Le type de test exécuté
Le type de tâche cognitive est également déterminant. Les participants à jeun éprouvent plus de difficultés avec des tests impliquant des choix alimentaires, alors que pour des tâches abstraites, les résultats sont similaires à ceux des personnes qui se nourrissent normalement.
La faim n'est pas synonyme de confusion mentale
Il est erroné de penser que la faim engendre une confusion mentale importante. Les médecins notent plutôt un accroissement des distractions dans certaines situations, sans réelle baisse de performance. D'ailleurs, notre cerveau est naturellement incité à rechercher la nourriture, un mécanisme dirigé par un groupe de neurones appelés AGRP. Cette stimulation de la faim incite à manger pour désactiver cette sensation désagréable. Par conséquent, en période de jeûne, le cerveau doit résister à cette impulsion, ce qui peut entraîner une légère distraction lors de tâches cognitives.

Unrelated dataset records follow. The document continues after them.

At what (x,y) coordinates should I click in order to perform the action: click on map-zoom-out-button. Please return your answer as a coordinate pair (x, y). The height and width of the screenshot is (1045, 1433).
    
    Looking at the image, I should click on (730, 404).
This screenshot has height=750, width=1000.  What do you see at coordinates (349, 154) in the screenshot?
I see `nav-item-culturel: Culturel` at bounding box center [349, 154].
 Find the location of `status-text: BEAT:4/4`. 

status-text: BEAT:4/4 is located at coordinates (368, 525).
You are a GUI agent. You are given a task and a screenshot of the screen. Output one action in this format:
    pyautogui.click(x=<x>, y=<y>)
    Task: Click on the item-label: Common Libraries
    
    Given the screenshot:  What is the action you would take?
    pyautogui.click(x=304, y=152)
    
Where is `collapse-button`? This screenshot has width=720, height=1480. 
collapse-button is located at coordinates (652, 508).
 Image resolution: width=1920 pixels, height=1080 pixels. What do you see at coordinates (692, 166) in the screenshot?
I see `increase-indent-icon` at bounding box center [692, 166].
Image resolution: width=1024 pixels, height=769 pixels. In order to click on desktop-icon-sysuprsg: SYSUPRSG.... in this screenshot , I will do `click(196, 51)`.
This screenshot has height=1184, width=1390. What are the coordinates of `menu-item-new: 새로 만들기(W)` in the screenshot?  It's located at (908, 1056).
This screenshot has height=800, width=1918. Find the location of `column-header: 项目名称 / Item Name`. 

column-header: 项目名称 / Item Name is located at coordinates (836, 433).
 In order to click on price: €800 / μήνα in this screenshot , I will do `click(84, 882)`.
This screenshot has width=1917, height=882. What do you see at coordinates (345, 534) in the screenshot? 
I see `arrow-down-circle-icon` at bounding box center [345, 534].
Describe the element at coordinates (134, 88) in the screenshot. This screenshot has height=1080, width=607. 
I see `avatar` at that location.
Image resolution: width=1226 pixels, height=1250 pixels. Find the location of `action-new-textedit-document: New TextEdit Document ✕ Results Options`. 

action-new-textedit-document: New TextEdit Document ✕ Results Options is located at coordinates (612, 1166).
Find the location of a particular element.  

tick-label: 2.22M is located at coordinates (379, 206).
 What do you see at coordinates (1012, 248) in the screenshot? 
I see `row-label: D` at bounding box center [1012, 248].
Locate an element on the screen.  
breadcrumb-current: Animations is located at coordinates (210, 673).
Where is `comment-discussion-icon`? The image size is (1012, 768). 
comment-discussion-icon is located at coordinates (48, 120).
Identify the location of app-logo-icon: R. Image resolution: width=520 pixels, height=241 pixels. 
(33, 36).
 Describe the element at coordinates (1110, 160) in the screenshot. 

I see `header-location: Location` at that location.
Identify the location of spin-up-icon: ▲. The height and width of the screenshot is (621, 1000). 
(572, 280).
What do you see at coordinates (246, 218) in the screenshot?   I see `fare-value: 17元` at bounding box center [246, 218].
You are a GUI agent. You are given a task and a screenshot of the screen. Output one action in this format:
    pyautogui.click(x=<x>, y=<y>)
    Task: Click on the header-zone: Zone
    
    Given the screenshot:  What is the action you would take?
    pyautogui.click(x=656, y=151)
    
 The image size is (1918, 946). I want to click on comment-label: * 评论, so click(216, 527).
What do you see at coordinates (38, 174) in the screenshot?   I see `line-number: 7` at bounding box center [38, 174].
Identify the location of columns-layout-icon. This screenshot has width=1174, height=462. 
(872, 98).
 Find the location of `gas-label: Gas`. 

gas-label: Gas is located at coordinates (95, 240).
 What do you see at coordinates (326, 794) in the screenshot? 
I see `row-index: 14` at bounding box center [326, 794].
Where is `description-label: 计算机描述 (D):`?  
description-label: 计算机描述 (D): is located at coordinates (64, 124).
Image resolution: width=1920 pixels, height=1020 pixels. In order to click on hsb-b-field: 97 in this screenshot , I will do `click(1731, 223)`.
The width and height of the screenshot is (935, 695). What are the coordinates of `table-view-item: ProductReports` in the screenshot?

Pour ceux qui hésitent à adopter le jeûne intermittent par crainte d'une baisse de leurs capacités cognitives, il est rassurant de constater que ce mode alimentaire n'affecte généralement pas les performances mentales. Cependant, il reste à éviter pour les enfants et les adolescents, et il convient de consulter un médecin pour déterminer si cette approche est adaptée à votre mode de vie.